*Stored items from a collection*

____________________

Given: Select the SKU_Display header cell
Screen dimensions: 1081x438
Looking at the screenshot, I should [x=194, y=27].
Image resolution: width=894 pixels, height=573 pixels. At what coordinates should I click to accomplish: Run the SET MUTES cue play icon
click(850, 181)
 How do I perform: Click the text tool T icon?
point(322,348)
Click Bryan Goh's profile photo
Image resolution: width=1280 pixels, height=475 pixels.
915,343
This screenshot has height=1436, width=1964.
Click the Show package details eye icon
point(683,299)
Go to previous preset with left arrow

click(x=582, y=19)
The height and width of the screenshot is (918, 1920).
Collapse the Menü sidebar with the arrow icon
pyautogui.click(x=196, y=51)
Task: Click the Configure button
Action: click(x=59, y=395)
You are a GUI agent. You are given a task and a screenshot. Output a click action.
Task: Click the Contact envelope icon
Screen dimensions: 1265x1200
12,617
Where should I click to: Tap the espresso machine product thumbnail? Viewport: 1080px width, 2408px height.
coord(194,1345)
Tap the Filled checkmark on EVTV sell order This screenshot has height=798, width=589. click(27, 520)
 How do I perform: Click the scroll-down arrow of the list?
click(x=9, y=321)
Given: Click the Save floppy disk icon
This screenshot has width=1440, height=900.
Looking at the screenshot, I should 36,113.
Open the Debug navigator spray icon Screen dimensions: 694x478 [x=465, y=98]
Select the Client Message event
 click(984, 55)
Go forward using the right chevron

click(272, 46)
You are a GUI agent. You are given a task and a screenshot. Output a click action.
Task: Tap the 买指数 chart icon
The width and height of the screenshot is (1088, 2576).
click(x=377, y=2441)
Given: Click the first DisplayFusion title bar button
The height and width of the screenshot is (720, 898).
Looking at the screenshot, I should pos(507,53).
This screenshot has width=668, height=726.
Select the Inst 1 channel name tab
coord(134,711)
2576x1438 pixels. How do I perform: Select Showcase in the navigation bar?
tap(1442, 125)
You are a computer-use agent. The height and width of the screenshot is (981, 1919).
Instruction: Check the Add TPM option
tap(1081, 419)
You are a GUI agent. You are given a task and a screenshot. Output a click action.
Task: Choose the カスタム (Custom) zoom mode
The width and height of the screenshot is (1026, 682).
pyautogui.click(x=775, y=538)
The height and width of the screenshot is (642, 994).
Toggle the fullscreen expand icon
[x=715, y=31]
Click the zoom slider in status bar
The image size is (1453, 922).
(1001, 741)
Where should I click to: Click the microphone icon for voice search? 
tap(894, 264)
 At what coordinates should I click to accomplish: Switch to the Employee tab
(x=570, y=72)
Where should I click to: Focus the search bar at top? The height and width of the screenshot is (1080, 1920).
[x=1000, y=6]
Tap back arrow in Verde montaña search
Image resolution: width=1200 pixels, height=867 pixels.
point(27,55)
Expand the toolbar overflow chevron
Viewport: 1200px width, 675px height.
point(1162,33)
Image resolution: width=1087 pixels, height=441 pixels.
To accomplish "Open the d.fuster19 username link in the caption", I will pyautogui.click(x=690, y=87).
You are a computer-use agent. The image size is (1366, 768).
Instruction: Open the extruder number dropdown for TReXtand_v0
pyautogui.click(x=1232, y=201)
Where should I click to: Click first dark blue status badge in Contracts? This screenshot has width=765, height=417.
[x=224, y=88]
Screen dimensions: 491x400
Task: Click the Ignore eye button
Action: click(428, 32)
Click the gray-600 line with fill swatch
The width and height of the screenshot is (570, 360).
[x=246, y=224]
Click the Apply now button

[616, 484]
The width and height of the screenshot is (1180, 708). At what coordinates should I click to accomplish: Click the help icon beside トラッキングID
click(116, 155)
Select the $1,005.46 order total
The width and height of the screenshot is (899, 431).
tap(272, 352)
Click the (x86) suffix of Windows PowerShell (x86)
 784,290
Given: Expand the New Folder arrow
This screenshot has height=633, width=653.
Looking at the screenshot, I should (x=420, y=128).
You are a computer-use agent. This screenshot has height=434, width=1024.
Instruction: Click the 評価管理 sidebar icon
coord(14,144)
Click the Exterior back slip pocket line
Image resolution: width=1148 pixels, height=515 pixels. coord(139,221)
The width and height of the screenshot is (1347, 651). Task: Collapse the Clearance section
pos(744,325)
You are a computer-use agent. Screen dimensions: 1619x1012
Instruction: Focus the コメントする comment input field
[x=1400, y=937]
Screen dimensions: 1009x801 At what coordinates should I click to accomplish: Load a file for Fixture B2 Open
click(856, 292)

____________________

*Instructions to follow*
Copy every line of the records word for word.

*Solution to this exercise*
Given: Select the SKU_Display header cell
Screen dimensions: 1081x438
Looking at the screenshot, I should [x=194, y=27].
Image resolution: width=894 pixels, height=573 pixels. At what coordinates should I click to accomplish: Run the SET MUTES cue play icon
click(850, 181)
 How do I perform: Click the text tool T icon?
point(322,348)
Click Bryan Goh's profile photo
Image resolution: width=1280 pixels, height=475 pixels.
915,343
This screenshot has height=1436, width=1964.
Click the Show package details eye icon
point(683,299)
Go to previous preset with left arrow

click(x=582, y=19)
The height and width of the screenshot is (918, 1920).
Collapse the Menü sidebar with the arrow icon
pyautogui.click(x=196, y=51)
Task: Click the Configure button
Action: click(x=59, y=395)
You are a GUI agent. You are given a task and a screenshot. Output a click action.
Task: Click the Contact envelope icon
Screen dimensions: 1265x1200
12,617
Where should I click to: Tap the espresso machine product thumbnail? Viewport: 1080px width, 2408px height.
coord(194,1345)
Tap the Filled checkmark on EVTV sell order This screenshot has height=798, width=589. click(27, 520)
 How do I perform: Click the scroll-down arrow of the list?
click(x=9, y=321)
Given: Click the Save floppy disk icon
This screenshot has width=1440, height=900.
Looking at the screenshot, I should 36,113.
Open the Debug navigator spray icon Screen dimensions: 694x478 [x=465, y=98]
Select the Client Message event
 click(984, 55)
Go forward using the right chevron

click(272, 46)
You are a GUI agent. You are given a task and a screenshot. Output a click action.
Task: Tap the 买指数 chart icon
The width and height of the screenshot is (1088, 2576).
click(x=377, y=2441)
Given: Click the first DisplayFusion title bar button
The height and width of the screenshot is (720, 898).
Looking at the screenshot, I should pos(507,53).
This screenshot has width=668, height=726.
Select the Inst 1 channel name tab
coord(134,711)
2576x1438 pixels. How do I perform: Select Showcase in the navigation bar?
tap(1442, 125)
You are a computer-use agent. The height and width of the screenshot is (981, 1919).
Instruction: Check the Add TPM option
tap(1081, 419)
You are a GUI agent. You are given a task and a screenshot. Output a click action.
Task: Choose the カスタム (Custom) zoom mode
The width and height of the screenshot is (1026, 682).
pyautogui.click(x=775, y=538)
The height and width of the screenshot is (642, 994).
Toggle the fullscreen expand icon
[x=715, y=31]
Click the zoom slider in status bar
The image size is (1453, 922).
(1001, 741)
Where should I click to: Click the microphone icon for voice search? 
tap(894, 264)
 At what coordinates should I click to accomplish: Switch to the Employee tab
(x=570, y=72)
Where should I click to: Focus the search bar at top? The height and width of the screenshot is (1080, 1920).
[x=1000, y=6]
Tap back arrow in Verde montaña search
Image resolution: width=1200 pixels, height=867 pixels.
point(27,55)
Expand the toolbar overflow chevron
Viewport: 1200px width, 675px height.
point(1162,33)
Image resolution: width=1087 pixels, height=441 pixels.
To accomplish "Open the d.fuster19 username link in the caption", I will pyautogui.click(x=690, y=87).
You are a computer-use agent. The image size is (1366, 768).
Instruction: Open the extruder number dropdown for TReXtand_v0
pyautogui.click(x=1232, y=201)
Where should I click to: Click first dark blue status badge in Contracts? This screenshot has width=765, height=417.
[x=224, y=88]
Screen dimensions: 491x400
Task: Click the Ignore eye button
Action: click(428, 32)
Click the gray-600 line with fill swatch
The width and height of the screenshot is (570, 360).
[x=246, y=224]
Click the Apply now button

[616, 484]
The width and height of the screenshot is (1180, 708). At what coordinates should I click to accomplish: Click the help icon beside トラッキングID
click(116, 155)
Select the $1,005.46 order total
The width and height of the screenshot is (899, 431).
tap(272, 352)
Click the (x86) suffix of Windows PowerShell (x86)
 784,290
Given: Expand the New Folder arrow
This screenshot has height=633, width=653.
Looking at the screenshot, I should (x=420, y=128).
You are a computer-use agent. This screenshot has height=434, width=1024.
Instruction: Click the 評価管理 sidebar icon
coord(14,144)
Click the Exterior back slip pocket line
Image resolution: width=1148 pixels, height=515 pixels. coord(139,221)
The width and height of the screenshot is (1347, 651). Task: Collapse the Clearance section
pos(744,325)
You are a computer-use agent. Screen dimensions: 1619x1012
Instruction: Focus the コメントする comment input field
[x=1400, y=937]
Screen dimensions: 1009x801 At what coordinates should I click to accomplish: Load a file for Fixture B2 Open
click(856, 292)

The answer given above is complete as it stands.